La declaración fue una de dos sutiles referencias al presidente Donald Trump que realizó Holder durante un simposio en el primero de tres días de eventos para conmemorar el 50mo aniversario del homicidio de King.

El líder negro fue asesinado en 1968 en Memphis, adonde había asistido para apoyar una huelga de trabajadores de salubridad. Hablaba con algunos amigos en un balcón del Motel Lorraine el 4 de abril cuando fue alcanzado por la bala de un fusil.

Museos, escuelas y activistas han organizado tres días de marchas, discursos y conferencias para recordar a King y su legado. Más tarde, su hija, Bernice King, y Holder recorrieron una nueva exhibición fotográfica dedicada a King en el Museo Nacional de los Derechos Civiles. Ella y su hermano, Martin Luther King III, pronunciarán discursos en la iglesia Mason Temple el martes.

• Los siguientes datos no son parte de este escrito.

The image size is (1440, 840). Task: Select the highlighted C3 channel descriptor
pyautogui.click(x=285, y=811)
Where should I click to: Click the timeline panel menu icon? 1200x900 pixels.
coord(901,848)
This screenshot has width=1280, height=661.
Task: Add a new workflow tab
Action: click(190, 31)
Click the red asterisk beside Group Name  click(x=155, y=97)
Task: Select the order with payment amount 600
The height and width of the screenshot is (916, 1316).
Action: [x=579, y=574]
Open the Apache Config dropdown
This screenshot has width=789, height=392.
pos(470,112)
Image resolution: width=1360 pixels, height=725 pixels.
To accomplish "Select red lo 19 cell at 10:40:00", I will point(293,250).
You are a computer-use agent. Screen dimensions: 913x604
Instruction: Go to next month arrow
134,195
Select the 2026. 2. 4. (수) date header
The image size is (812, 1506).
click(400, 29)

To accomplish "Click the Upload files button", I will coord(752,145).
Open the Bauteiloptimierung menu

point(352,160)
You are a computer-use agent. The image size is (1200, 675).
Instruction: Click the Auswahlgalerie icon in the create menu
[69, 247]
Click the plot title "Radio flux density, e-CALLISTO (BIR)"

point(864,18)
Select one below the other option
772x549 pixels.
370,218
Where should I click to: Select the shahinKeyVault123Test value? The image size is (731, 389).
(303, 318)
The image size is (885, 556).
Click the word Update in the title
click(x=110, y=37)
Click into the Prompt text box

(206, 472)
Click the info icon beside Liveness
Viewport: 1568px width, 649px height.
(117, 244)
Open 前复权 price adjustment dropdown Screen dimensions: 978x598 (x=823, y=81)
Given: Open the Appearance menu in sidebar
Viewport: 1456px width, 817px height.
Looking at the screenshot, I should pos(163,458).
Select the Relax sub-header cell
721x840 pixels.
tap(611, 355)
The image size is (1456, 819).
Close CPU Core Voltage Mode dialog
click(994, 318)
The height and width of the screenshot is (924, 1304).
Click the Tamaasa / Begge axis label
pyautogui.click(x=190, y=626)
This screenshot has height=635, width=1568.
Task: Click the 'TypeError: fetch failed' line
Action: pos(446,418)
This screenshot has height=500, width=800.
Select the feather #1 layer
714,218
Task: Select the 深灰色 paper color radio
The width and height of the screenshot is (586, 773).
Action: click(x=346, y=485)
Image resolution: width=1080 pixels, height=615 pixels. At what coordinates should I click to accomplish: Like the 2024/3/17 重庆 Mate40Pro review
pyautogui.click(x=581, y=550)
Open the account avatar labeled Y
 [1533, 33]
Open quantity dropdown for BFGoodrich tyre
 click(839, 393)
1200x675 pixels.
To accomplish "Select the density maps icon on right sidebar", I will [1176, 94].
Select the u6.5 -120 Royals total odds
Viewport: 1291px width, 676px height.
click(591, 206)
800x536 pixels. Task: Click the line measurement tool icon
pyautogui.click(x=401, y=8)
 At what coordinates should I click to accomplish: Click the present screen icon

“Es un momento muy emotivo para mí y mi familia”, reconoció.

Holder, el primer secretario de Justicia estadounidense de raza negra, habló en un simposio auspiciado por la Universidad de Memphis y el museo. Fue presentado por el senador federal demócrata Doug Jones, quien ganó una elección especial en diciembre.

Holder dijo que está orgulloso de que el país haya logrado avances en los últimos 50 años para lograr la justicia racial, social y económica. Dijo que las mujeres, las minorías, los estudiantes que se oponen a la violencia por armas de fuego, y los miembros de la comunidad LGBTQ fueron inspirados por las protestas no violentas de King y han lanzado movimientos para exigir “igualdad, oportunidad y justicia”.

Pero en declaraciones que aparentemente hacían referencia a Trump sin mencionar su nombre, Holder también resaltó que aún no se consigue el sueño de King, de igualdad para todos.

“Seguimos marchando, seguimos luchando y seguimos pidiéndoles a nuestros líderes que actúen con un sentido de justicia, compasión y humanidad común”, dijo Holder. “El hecho desafortunado es que en 2018, la añeja lucha de Estados Unidos por sobreponerse a la injusticia, de eliminar las disparidades y erradicar la violencia aún no termina, y la era de los abusadores e intolerantes no ha quedado completamente en el pasado”.